§ **What you will do**:
Starting at the line with "Click the magnifier", retype every line through the end of the listing exactly as written, and nothing before it.
__________
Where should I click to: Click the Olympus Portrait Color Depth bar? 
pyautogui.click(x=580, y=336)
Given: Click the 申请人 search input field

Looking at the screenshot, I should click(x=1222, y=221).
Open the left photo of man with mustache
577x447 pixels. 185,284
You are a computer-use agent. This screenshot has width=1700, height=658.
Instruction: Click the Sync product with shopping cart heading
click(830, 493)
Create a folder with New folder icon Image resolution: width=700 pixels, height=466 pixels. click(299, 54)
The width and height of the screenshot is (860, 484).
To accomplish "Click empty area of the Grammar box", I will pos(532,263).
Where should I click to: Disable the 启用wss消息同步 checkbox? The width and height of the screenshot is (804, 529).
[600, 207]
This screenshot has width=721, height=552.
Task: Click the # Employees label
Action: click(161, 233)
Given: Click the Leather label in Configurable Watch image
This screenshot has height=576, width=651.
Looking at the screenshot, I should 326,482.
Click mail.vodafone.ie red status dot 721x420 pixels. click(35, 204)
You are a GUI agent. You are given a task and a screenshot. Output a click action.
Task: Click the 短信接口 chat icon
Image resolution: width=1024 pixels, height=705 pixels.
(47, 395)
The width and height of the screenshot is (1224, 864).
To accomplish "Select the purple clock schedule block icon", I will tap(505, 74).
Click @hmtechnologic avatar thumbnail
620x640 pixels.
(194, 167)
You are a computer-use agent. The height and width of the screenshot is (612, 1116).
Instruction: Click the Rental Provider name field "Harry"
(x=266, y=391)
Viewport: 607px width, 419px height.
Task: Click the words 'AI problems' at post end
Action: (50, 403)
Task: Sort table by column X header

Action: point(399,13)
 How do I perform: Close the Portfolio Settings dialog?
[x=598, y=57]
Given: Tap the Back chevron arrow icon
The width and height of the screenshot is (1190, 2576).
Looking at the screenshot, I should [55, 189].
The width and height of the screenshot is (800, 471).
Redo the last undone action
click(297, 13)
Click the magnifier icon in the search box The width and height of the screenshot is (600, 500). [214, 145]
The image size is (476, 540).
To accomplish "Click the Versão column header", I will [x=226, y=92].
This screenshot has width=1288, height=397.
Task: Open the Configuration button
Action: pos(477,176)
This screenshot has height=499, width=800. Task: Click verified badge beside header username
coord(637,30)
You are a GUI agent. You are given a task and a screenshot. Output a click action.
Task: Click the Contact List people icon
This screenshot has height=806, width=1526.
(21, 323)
__________
§ **Task answer**:
Click the magnifier icon in the search box The width and height of the screenshot is (600, 500). [214, 145]
The image size is (476, 540).
To accomplish "Click the Versão column header", I will [x=226, y=92].
This screenshot has width=1288, height=397.
Task: Open the Configuration button
Action: pos(477,176)
This screenshot has height=499, width=800. Task: Click verified badge beside header username
coord(637,30)
You are a GUI agent. You are given a task and a screenshot. Output a click action.
Task: Click the Contact List people icon
This screenshot has height=806, width=1526.
(21, 323)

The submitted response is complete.